Entries provided

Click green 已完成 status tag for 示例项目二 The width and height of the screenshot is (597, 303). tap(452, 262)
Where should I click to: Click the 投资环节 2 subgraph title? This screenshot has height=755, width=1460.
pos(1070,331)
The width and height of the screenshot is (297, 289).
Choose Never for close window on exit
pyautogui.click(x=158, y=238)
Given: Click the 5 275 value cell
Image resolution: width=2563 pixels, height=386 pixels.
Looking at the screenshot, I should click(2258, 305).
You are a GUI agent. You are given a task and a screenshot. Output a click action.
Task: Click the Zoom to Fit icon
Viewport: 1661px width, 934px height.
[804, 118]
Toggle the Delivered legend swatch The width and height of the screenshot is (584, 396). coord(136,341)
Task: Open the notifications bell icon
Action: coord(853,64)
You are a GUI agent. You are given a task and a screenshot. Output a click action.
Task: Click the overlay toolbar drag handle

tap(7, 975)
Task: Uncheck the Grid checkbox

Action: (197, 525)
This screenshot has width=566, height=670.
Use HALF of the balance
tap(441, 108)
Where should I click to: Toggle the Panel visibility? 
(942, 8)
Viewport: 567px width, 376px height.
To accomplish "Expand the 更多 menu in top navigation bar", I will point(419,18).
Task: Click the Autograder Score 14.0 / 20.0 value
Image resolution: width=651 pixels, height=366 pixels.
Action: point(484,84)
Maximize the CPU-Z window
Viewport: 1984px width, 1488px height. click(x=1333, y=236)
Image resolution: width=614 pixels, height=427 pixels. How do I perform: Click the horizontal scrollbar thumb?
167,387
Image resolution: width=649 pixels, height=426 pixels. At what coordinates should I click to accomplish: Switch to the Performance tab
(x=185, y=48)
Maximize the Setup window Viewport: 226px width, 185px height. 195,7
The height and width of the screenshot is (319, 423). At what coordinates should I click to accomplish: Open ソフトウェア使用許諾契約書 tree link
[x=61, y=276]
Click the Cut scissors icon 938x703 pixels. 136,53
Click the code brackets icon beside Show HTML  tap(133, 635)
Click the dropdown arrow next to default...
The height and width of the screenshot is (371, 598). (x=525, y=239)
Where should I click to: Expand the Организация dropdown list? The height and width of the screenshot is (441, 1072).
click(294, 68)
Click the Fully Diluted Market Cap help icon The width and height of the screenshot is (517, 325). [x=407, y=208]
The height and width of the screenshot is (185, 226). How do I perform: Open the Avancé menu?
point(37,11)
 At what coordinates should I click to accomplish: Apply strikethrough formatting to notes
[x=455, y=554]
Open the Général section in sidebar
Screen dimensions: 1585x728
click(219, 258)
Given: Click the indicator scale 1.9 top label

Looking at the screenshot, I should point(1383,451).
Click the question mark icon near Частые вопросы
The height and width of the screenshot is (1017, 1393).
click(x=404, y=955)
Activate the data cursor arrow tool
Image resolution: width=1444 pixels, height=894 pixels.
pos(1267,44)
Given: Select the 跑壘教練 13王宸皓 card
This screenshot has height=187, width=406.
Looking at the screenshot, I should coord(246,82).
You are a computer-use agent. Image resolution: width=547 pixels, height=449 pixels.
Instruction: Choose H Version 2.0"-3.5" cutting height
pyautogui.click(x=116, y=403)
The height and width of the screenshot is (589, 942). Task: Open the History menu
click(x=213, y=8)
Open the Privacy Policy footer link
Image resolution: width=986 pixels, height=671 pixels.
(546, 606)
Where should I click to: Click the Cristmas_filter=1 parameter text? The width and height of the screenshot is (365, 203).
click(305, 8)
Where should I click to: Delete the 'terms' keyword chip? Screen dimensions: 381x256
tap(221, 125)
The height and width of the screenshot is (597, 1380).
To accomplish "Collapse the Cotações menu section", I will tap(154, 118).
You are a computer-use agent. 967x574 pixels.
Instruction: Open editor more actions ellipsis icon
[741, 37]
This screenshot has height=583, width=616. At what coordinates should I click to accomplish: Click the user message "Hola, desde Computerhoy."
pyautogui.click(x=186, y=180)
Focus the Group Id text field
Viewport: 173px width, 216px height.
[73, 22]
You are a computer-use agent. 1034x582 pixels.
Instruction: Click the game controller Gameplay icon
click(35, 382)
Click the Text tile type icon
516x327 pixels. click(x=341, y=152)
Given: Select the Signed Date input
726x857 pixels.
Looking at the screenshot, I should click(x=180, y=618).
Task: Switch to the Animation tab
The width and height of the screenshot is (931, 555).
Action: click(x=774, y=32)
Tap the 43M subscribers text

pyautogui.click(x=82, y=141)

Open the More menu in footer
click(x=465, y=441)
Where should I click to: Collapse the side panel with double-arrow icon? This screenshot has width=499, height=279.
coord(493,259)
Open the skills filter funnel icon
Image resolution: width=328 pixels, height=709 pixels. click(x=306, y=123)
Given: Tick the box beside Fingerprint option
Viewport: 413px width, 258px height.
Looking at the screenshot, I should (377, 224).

Stated exercise
Count how many lines of the items contain the string "resolution". Reply with the number only.

Response
8